The trouble is, it looks like another “faster horse and carriage” solution.

Just as the first commercial motorcars were pretty much just horse-drawn buggies with the horse replaced by an engine, so we find ourselves in a sea of products trying to translate the ease of paper notetaking to a tablet format.

The solutions so far:

  • Writing directly on screen with a finger or stylus.
  • Writing on paper and taking a photo with the iPhone/iPad’s camera.
  • Writing on paper and scanning the result with a dedicated scanner.
  • Using a fancy pen to digitize the pen’s strokes as we write.

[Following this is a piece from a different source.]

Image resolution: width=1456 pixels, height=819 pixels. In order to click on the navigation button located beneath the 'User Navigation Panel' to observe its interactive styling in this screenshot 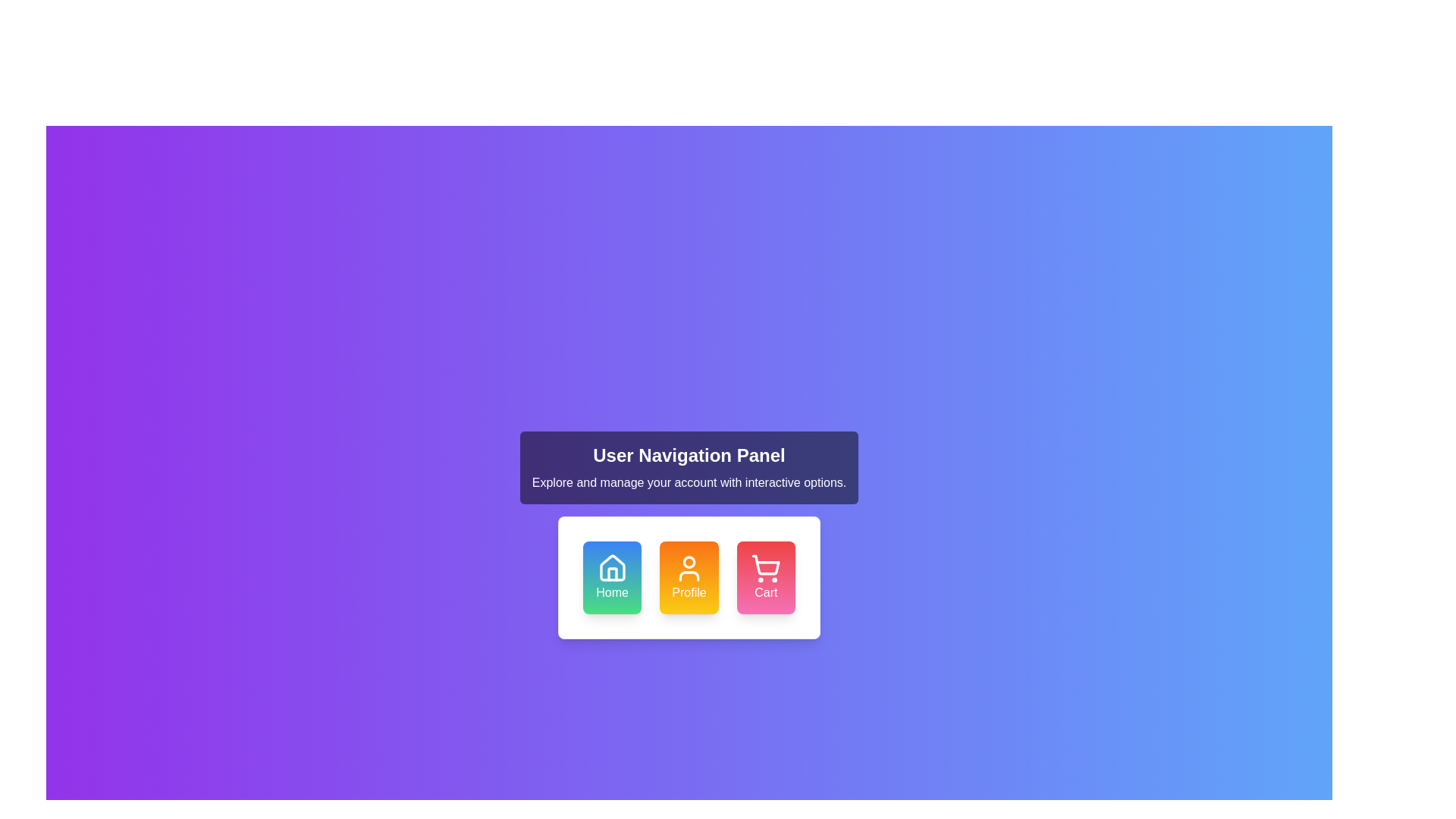, I will do `click(612, 578)`.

The iNotebook is in the latter category, with added fluff. It can work with or without the iPad present, storing 100+ pages in its internal memory. A companion app decodes your scrawlings and presents them as nicely rendered notebooks, which you can edit and search (well, you can search any words you typed in the app).

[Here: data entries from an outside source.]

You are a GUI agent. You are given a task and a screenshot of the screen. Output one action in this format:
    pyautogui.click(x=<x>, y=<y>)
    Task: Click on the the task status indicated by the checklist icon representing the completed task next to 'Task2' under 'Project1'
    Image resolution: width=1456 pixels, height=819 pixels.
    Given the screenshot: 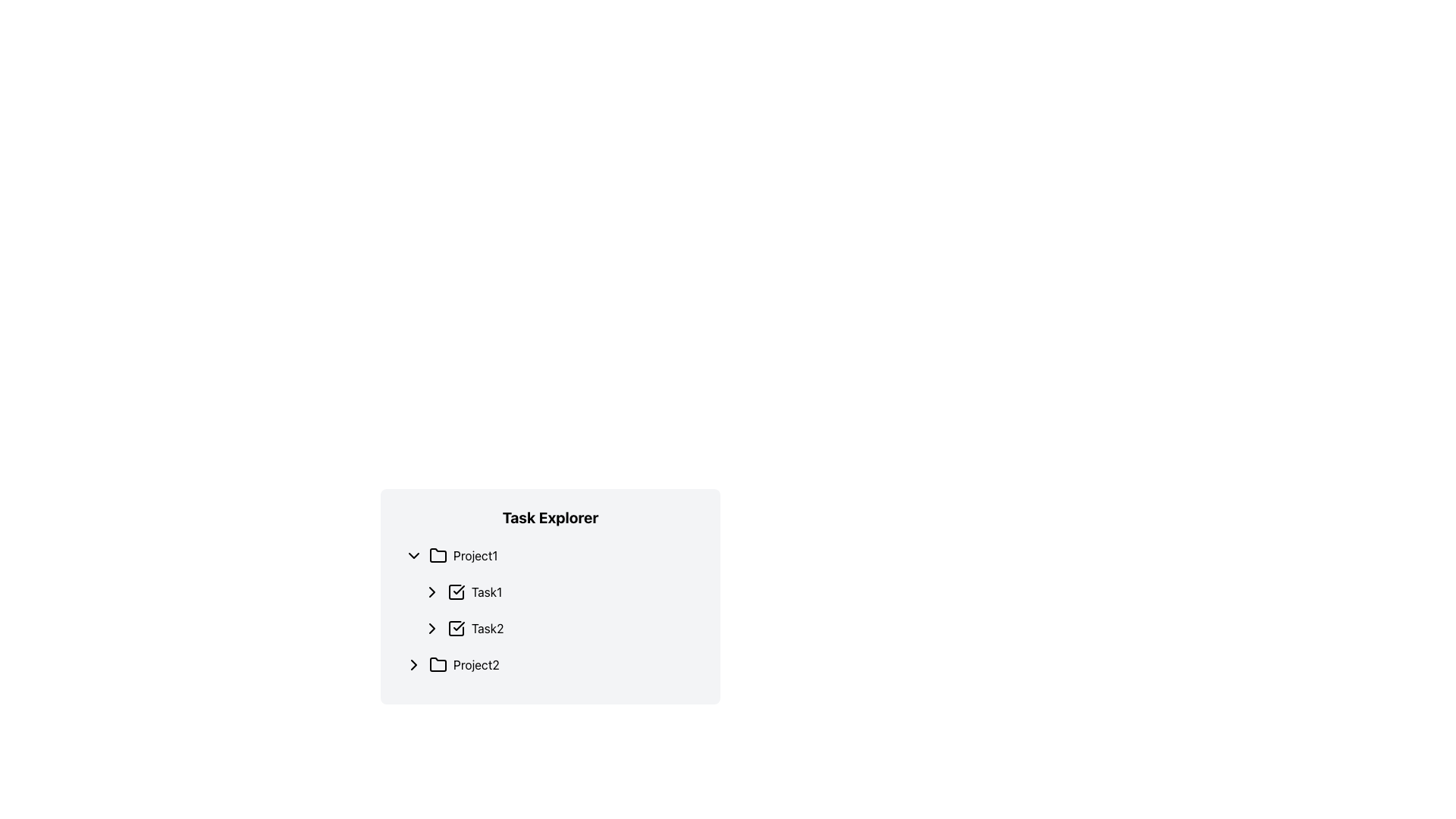 What is the action you would take?
    pyautogui.click(x=455, y=629)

The price of this white elephant (available in black leather or gray canvas) is a mere $180.

The problem is, we don’t need to write on our iPads. What we need is a way to take notes as quickly and easily as we do on paper. And we don’t necessarily need the handwriting part. Paper and pen were fantastic, but typing is faster, and typed text can easily be searched without complex (and often inaccurate) handwriting-recognition software.

The advantages of paper and pen are as follows:

  • Fast – you just write.
  • Random access – you can write and doodle anywhere on a page.
  • Easy browsing – you can flip through pages and keep thumbs between them for easy reading.
  • Easy to do whether standing, sitting, walking…

The advantages of text-based notes:

  • Searchable
  • Way faster than writing

What’s needed is a way to quickly enter written text at randomly accessible places on a screen, and to be able to annotate and move these chunks around.

Once that’s done, the search and reading methods should follow.

One big problem is the keyboard. Holding an iPad in one hand and typing with the other is slow (even with the easy-to-hold mini). Maybe the keyboard should be redesigned? Is there another input method?

Another problem is startup time. With paper you just open the book, or even scrawl on the cover. With an iPad you have to launch an app, open or create a document and then begin. Hardly the sexiest way to take down a girl’s number on the bus.

I don’t have the answer. If I did I’d be developing an app. But I know it’s not the iNotebook, or Wacom’s Inkling, or even excellent apps like Noteshelf and Penultimate. Hopefully some hotshot programmer will get on this soon.